The site is Saugatuck Congregational Church. So, yeah: That’s a Christmas tree lighting too.
For nearly 50 years, Saugatuck Congregational Church has hosted — and done all the work for — the Community Thanksgiving Day Feast.
But just as traditions change — someone new in the family takes over the meal, somebody brings a great new dish — the longstanding Westport event has a different look this year.
Saugatuck Church is passing its turkey baster to the Inn at Longshore’s OnTheMarc catering. They’ll do the cooking — and the meal will be served at Christ & Holy Trinity Episcopal Church.
Many hands help with the Community Thanksgiving Feast.
Dan Levinson and Monique Bosch have stepped up to coordinate the feast.
But many things have not changed.
For one, everyone is invited.
For another, it’s still free. Partners — including Main Street Resources, Saugatuck Congregational, Christ & Holy Trinity, the Unitarian Church in Westport and Temple Israel — are making the day possible.

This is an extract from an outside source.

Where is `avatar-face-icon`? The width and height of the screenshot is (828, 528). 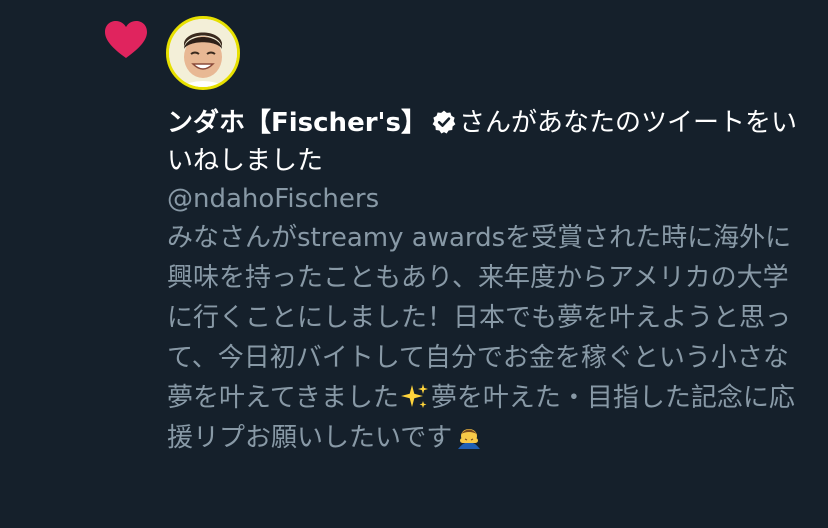 avatar-face-icon is located at coordinates (203, 53).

And — perhaps most importantly — tons of volunteers are needed. All ages are welcome. To help in any way, click here.
In 1866 a time capsule was buried under the cornerstone of their then-new Sunday school building. The church was located across the Post Road, and up the hill from where it is now — approximately where the gas station and adjacent bank are, near South Compo Road.
Saugatuck Congregational Church, at its original site.
In 1950 the church was moved — v-e-r-y slowly — across the street, to its current location by Myrtle Avenue. At the same time the school building was relocated to Imperial Avenue, where it created what is now Bedford Hall at the Westport Woman’s Club.
In the 1950s, Life Magazine ran photos of Bedford Hall being moved from the Post Road to Imperial Avenue.
The cornerstone was not unearthed during the move. No one seems to know what happened to it.